XIIe s. Unt pur les clers cestui si fil martirisié [ses fils ont martyrisé celui-là, Jésus], Th. le mart. 150.

XIIIe s. Plus de mil en plorerent, sergent et escuier, Por le baron que voient ensi martirier, Ch. d'Ant. VII, 97. S'on a paradis por si pou, Je tieng por bareté [trompé] saint Pou [Paul], Et si tieng por fol et por nice Saint Luc, saint Jaque de Galice, Qui s'en firent martirier, Rutebeuf, 190. Il l'alerent occire en la prison et martyriser, dont nous devons croire que il est es cielx ou nombre des martirs, Joinville, 271.

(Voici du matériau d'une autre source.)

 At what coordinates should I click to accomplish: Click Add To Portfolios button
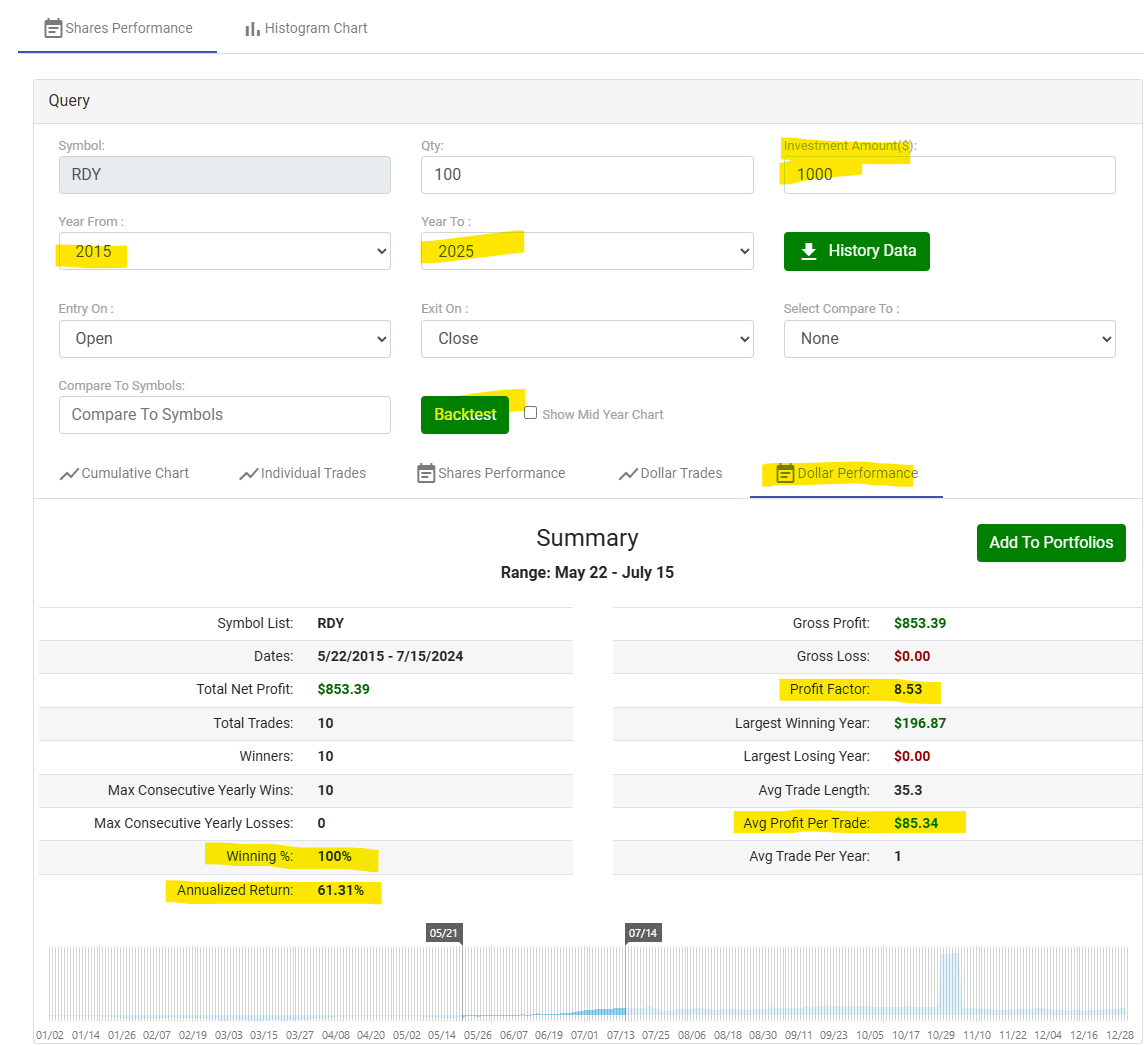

XVIe s. Ardant amour la pousse, et la peur la retire ; L'un luy donne plaisir, et l'autre la martire, Desportes, Élégies, II, 5, Advanture premiere. D'une autre bande nous avons M. saint Clement, et M. saint Sponde ; l'un martirisé par le procureur general, l'autre par sa femme, D'Aubigné, Conf. II, 8.

ÉTYMOLOGIE

Martyr ; génev. martériser ; Neuchâtel, marturiser ; provenç. martiriar, marturiar ; cat. martirisar ; esp. martirizar ; ital. martirizzare.